MO 6: Theory of Molecular Dynamics

MO 6.5: Vortrag

Dienstag, 7. März 2017, 12:15–12:30, N 25

Electron-nuclear wave-packet dynamics through a conical intersection: does the electron care? — •Julian Albert¹, Kilian Hader¹, E. K.U. Gross², and Volker Engel¹ — ¹Institut für Physikalische und Theoretische Chemie, Universität Würzburg, Emil-Fischer-Str. 42, 97074 Würzburg, Germany — ²Max-Planck-Institut für Mikrostrukturphysik, Weinberg 2, 06120 Halle, Germany

We investigate the coupled electron-nuclear dynamics in a model system showing a conical intersection (CoIn) between two excited state potential energy surfaces.
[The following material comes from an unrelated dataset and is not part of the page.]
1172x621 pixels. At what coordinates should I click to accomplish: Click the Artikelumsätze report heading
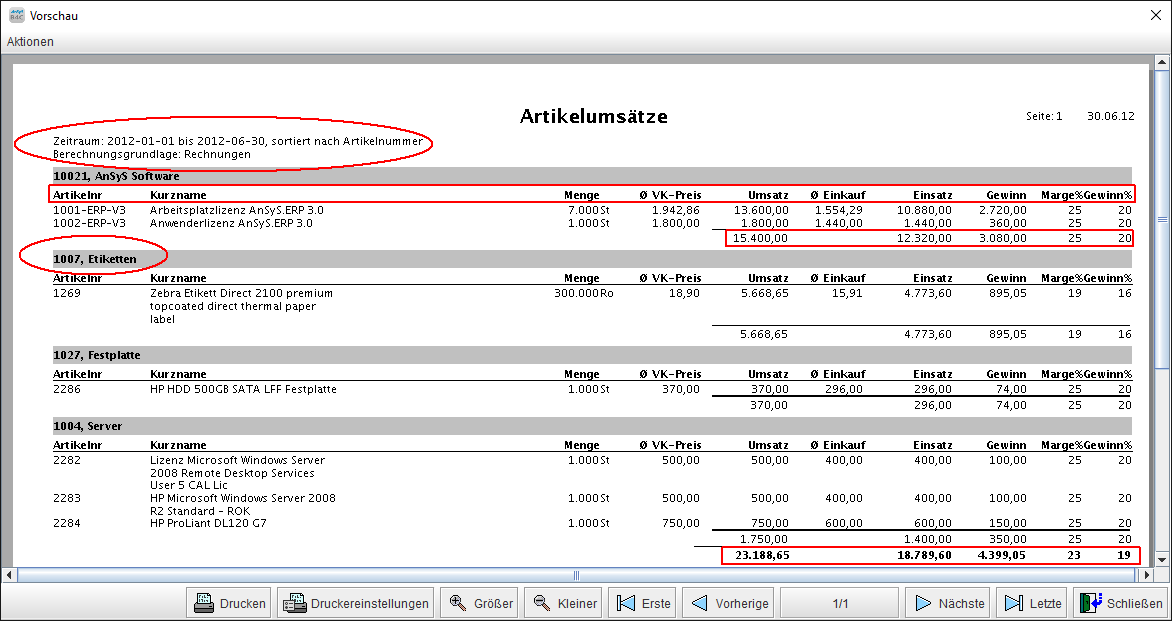tap(593, 117)
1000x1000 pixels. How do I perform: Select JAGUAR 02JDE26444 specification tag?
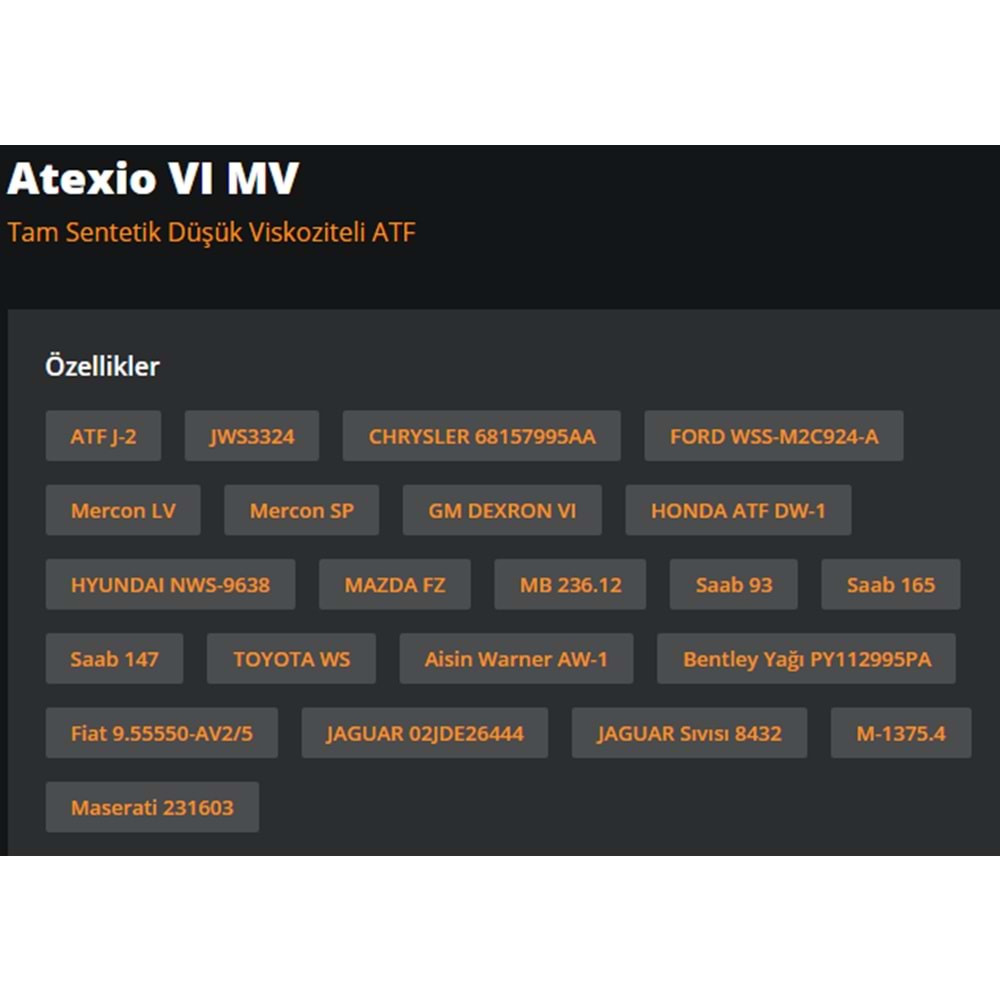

Within the model, a single electron and nucleus move in two dimensions in an external static field. It is demonstrated that the nuclear density conserves its initial Gaussian shape when passing the CoIn whereas the electronic density remains approximately constant. This is in sharp contrast to the picture which evolves from an analysis within the basis of adiabatic electronic states. There, dramatic changes are seen in the dynamics of the different nuclear components of the total wave function. It is thus documented that neither the nuclear nor the electronic density obtained directly from the wave packet motion in the complete configuration space spanned by electronic and nuclear degrees of freedom, are influenced by the existence of a CoIn.